KAF FED'in son kongresi öncesinde ve sonrasında yazılıp çizilenler, anlatılanlar ve yeni yönetimin programı Çerkes (Adığe) halkına umut vermiyor. Elbette yönetime talip olan arkadaşların kredileri var, bekleyeceğiz, ama sanırım iki yıl daha havanda su döneceğiz.
Çünkü Çerkes (Adığe) halkına Kuzey Kafkasyalılık gömleği giydirmeye çalışan ve Çerkes (Adığe) halkına değil, Kuzey Kafkas halklarına hitap eden hiç bir hareketin Çerkes Sorunu'nu çözme yönünde adımlar atması mümkün değildir.
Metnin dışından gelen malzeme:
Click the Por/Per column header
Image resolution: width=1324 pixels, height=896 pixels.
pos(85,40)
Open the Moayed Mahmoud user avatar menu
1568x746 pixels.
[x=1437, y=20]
Kime hitap ederseniz, onlar gelir kurumunuza ve onlar belirlerler politikalarınızı. Çelişki çıkarsa, çoğunluk olmak için kurumunuza topladığınız insanlar size tavır alırlar, iş yaptırmazlar...
Vatana Dönüş'ü "olmazsa olmaz" bir ilke ve öncelik olarak benimsemeyenlerin; "Çerkes yok" diyenlerin ve/veya Çerkes kimliği ile siyaset yapmayanların artık siyasi olarak Çerkes toplumuna verebilecekleri hiç bir şey yok.
Kurumlarımız hiç güzel bir şey yapmıyorlar mı? Yapıyorlar: sosyal kültürel faaliyetler örgütlüyor ve bu faaliyetler ile bir "farkındalık" yaratıyorlar. Ama Çerkes halkının tarihi vatanı Çerkesya'da birliğini ve vatana dönüşü anlatmayan, bunun örgütlemesine hizmet etmeyen faaliyetler diaspora Çerkeslerini yaşadıkları ülkelerde "göçmen"leştirmeye yarıyorlar; Çerkes sorununu çözmeye değil.
Bu nedenle Çerkes kurumları Çerkes (Adığe) kimliğini, dilini, kültürünü güçlendirmeye ve Çerkes halkının tarihi vatanımız Çerkesya'da birliğini örgütlemeye konsantre olmalılar.
Çerkes (Adığe) halkının daha fazla bekleyecek vakti, sabrı ve "birlikteysek güçlüyüz" gibi sloganların bir anlamı kalmadı.